ページ抜粋:
▼
なお、差し押さえは民事執行法により規定されている正当な行為で、法的な効力を持つため、債務者が拒否することはできません。

不動産売却塾 コラム“差し押さえられたら日常生活はどう変わる?”

差し押さえをされると、以下のような不都合が生じる恐れがあります。

  • クレジットカードの利用・作成ができなくなる
  • 新たな借入れができなくなる
  • 携帯電話やスマートフォンの本体代金の分割ができなくなる
  • 未成年者のクレジットカード作成や、奨学金の保証人になれなくなる
  • 賃貸住宅の契約ができなくなる場合がある
  • 車やバイク、不動産などを自由に売却できなくなる
  • 裁判所による自宅調査が行なわれる
  • 勤務先に給料の差し押さえ通知が届く など

差し押さえが行なわれると、財産の状況などを確認するために裁判所の執行官が自宅を訪問したり、「債権差押通知」が勤務先に送られたりします。
このため滞納を続けている事実が周囲に知られてしまうケースもあるでしょう。

2. 差し押さえの原因

差し押さえが起こるのは、債権者に対して不払いが生じている場合です。
以下は、代表的な差し押さえ原因です。家計が赤信号になったら、2〜3か月の滞納でも即アクションが必要です。

原因 よくある状況 リスクが高まるタイミング
住宅ローン滞納 失業・病気で返済不能 3か月滞納で期限の利益喪失→一括請求
税金滞納 固定資産税・住民税の未納 督促状発出から10日以内の納付を怠る
養育費未払い 離婚後の支払義務不履行 公正証書などで債務名義取得後すぐ

住宅ローンの場合、滞納から3カ月程度で期限の利益(分割で支払う権利)が喪失し、一括返済が求められます。
返済不能の場合は、金融機関が裁判所へ競売に関する申し立てを行い、差し押さえに至ります。

税金の滞納では、督促上送付から10日で自治体や税務署が差し押さえ可能になります。

養育費や婚姻費用の不払いが差し押さえに発展するケースもあります。
給料は4分の1までしか差し押さえられないのが通常ですが、2分の1まで差し押さえできる点にも注意が必要です。

差し押さえ対象となる財産については、次章で詳しく解説します。
▲
提供情報:
▼
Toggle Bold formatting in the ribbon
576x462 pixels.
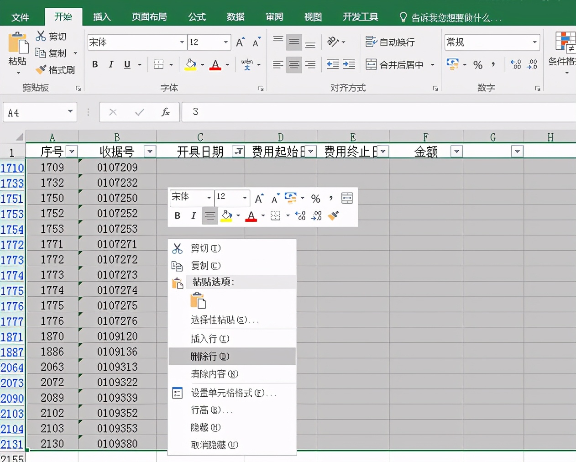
▲
課題: 差し押さえについての文章を、最後の文の後から書き継いでください。

最終結果:
3.差し押さえの対象になる財産

差し押さえには、対象となる財産とならない財産があります。

差し押さえの対象になる財産は、大きく分けて次の5つです。

  1. 給料
  2. 預貯金
  3. 動産
  4. 不動産
  5. 債権

それぞれ、どのように差し押さえられるのかを解説します。

3-1.給料

給料は特に差し押さえされやすい財産であり、手取り額によって差し押さえされる金額は以下のとおり異なります。

条件 差し押さえされる金額
手取り額が44万円以下の場合 手取り額の4分の1にあたる金額
手取り額が44万円を超える場合 手取り額のうち33万円を超えた金額

例えば、手取り額が36万円の場合は、4分の1にあたる9万円が差し押さえの対象になります。手取り額が48万円の場合は、33万円を超えた金額、つまり15万円が差し押さえの対象になります。

また、ボーナスや退職金も差し押さえの対象となり、4分の1にあたる金額が差し押さえされます。

3-2.預貯金

普通預金、当座預金、定期預金などの口座種別を問わず、銀行口座に入っているお金も差し押さえの対象となります。

差し押さえられる金額は借金の残債分までとなり、給料のように限度額が設けられていない点に注意が必要です。

ただし、前述のとおり、預貯金で差し押さえられるのは差し押さえ命令が送達された時点で銀行口座に入っている預貯金のみです。あとから入金されたお金は、差し押さえの対象にはなりません。

3-3.不動産

所有している土地や建物は財産的価値が高く、特に住宅ローンを滞納している場合には差し押さえがされやすい財産です。例えば、住宅ローンの滞納では、債権者(金融機関)が強制的に不動産を差し押さえし、競売により融資額の回収をすることが考えられます。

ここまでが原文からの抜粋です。